Like other survivors, Mr. El Guenuni threw himself into activism after the fire.

“The only way change is going to come is if you stand up and confront it,” he said.

On the night of the fire, Mr. El Guenuni was away from home and received a frantic call from his pregnant wife who was with their three children in their 18th-floor apartment.

“I was banging my head, literally, against a wall,” he said as the situation grew dire.

The family eventually made a run for the stairs, barely escaping with their lives. Mr. El Guenuni said two of his children and his wife were hospitalized for weeks, and he spent his time rushing between different hospitals to be near them.

Andrew Testa for The New York Times

But he faced the added burden of not having a home to return to and said he had little support from the local authorities.

“You were abandoned by the people that had a duty of care toward you, who should have been doing something,” he said.

But he said members of the community stepped in to fill that void. “I wouldn’t underestimate the power of community or the power of people coming together.”

Andrew Testa for The New York Times

Karim Mussilhy remembers how his uncle, Hesham Rahman, was a “massive part” of every stage of his life. “And then, you know, Grenfell took him away from us.”

The morning after the fire began, Mr. Mussilhy was showering for work at home a few miles away when he heard his wife scream. She ran in and handed him her phone.

“And it was Grenfell, just all in flames,” he said. He called his uncle, who lived on the top floor of the tower, and the phone just rang and rang.

Mr. Mussilhy raced to the tower.

“It was just chaos everywhere,” he said. “I remember one of the first things I saw was a group of firefighters crying.”

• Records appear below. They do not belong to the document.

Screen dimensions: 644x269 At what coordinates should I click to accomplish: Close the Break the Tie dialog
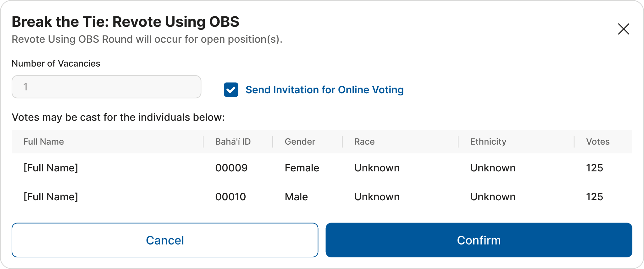tap(623, 29)
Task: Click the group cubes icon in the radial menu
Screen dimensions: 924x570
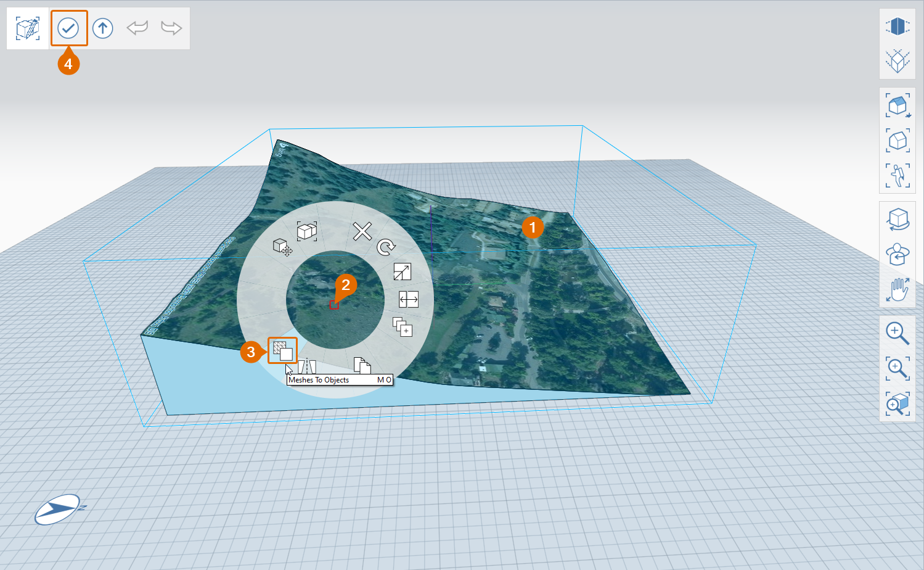Action: (x=306, y=231)
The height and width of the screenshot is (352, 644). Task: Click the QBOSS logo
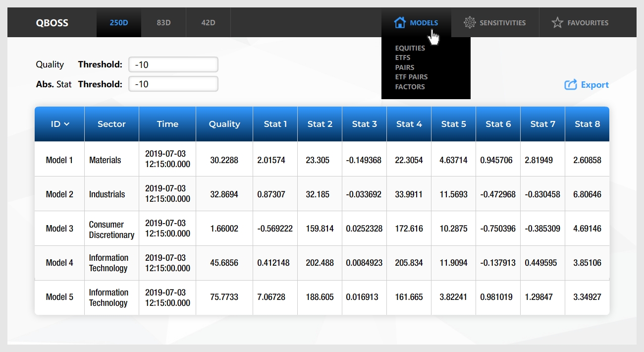52,23
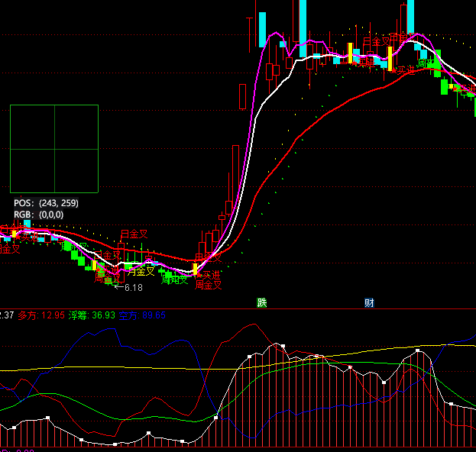Click the 6.18 low price label

(133, 288)
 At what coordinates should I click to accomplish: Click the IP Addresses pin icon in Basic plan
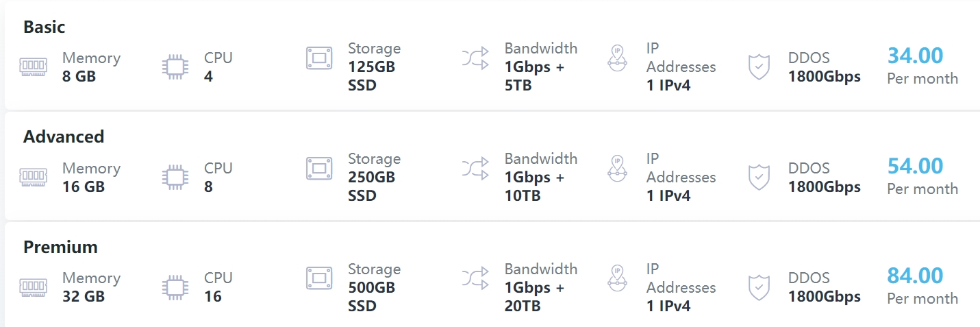pos(618,58)
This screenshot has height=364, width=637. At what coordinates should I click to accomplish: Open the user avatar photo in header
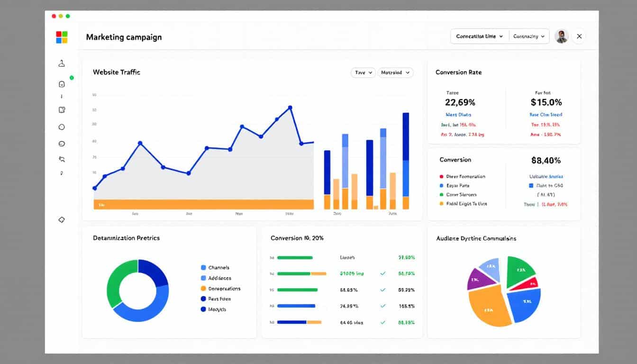562,36
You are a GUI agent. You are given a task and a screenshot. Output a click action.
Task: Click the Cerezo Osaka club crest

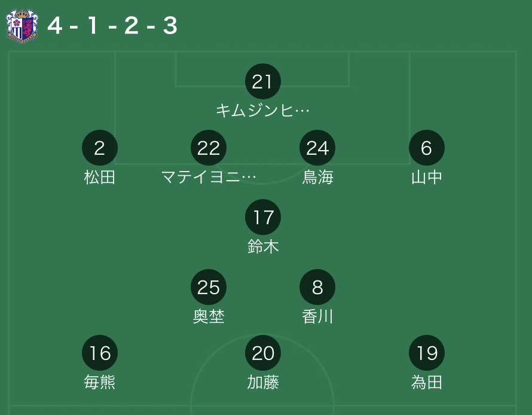[x=22, y=26]
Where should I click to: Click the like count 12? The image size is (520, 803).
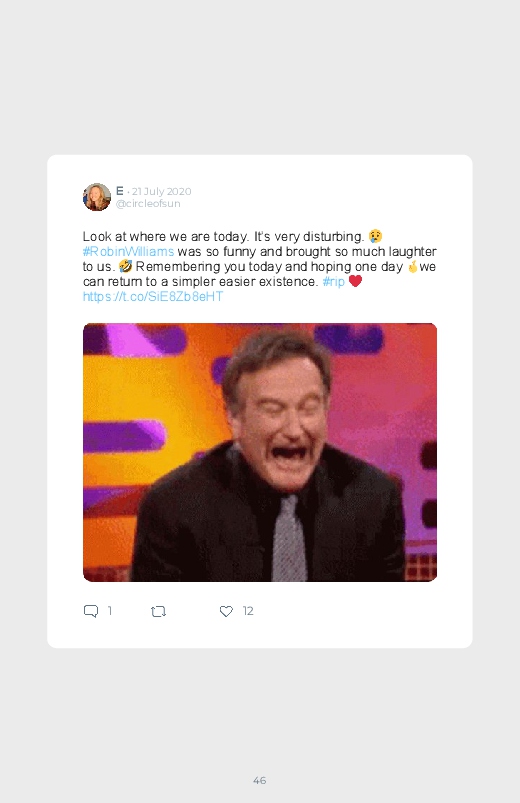click(x=248, y=611)
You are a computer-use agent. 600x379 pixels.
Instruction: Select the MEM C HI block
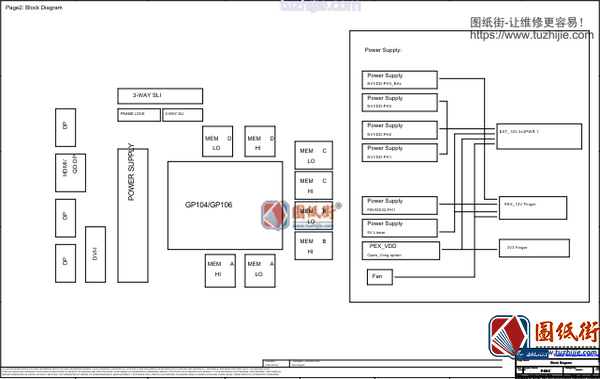point(313,185)
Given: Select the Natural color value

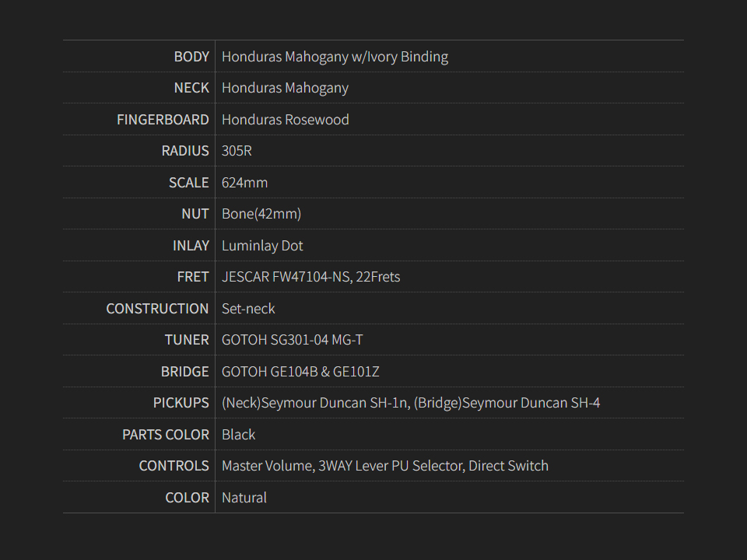Looking at the screenshot, I should click(244, 498).
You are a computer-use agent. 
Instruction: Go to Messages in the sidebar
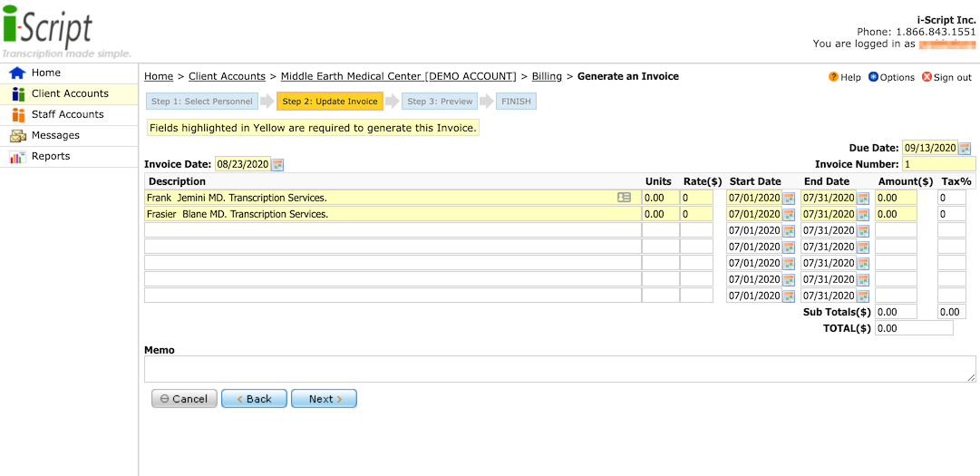click(x=55, y=135)
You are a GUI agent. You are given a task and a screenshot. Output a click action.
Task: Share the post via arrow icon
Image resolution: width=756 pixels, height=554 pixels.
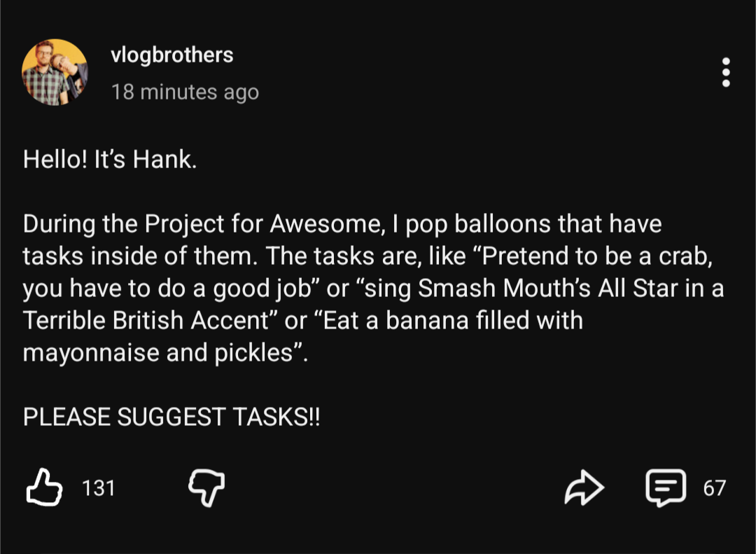click(584, 487)
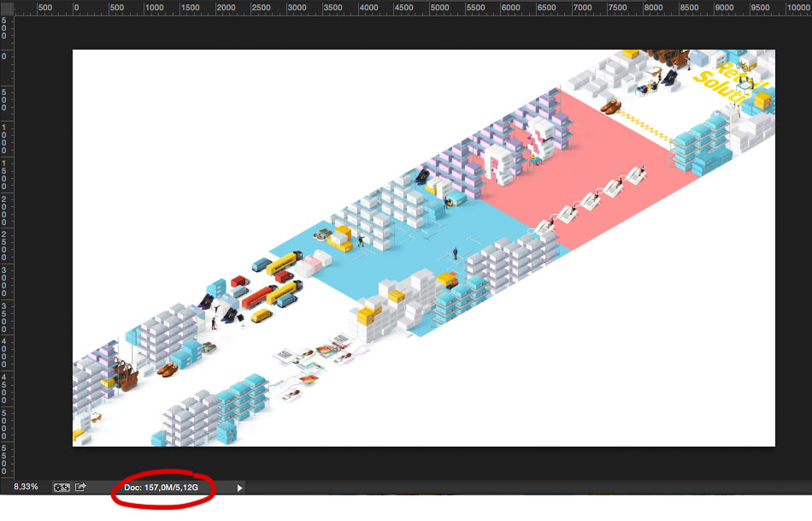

Without any answers about Mr. Rahman’s fate, the family plastered the neighborhoods with posters of him. It was days before the police contacted them to get details about his uncle, he said. Months went by with little word.

Andrew Testa for The New York Times

Finally, Mr. Rahman’s body was returned to his family in September after it had been identified and a series of other delays.

Mr. Mussilhy said he had been shown an image from the building’s security camera footage of his uncle entering his apartment the night of the fire, holding a shopping bag with an eggplant with which he likely planned to break his Ramadan fast. Moussaka was one of his favorite dishes, he said.

“It was quite sad actually seeing that,” he said. “That was all we got.”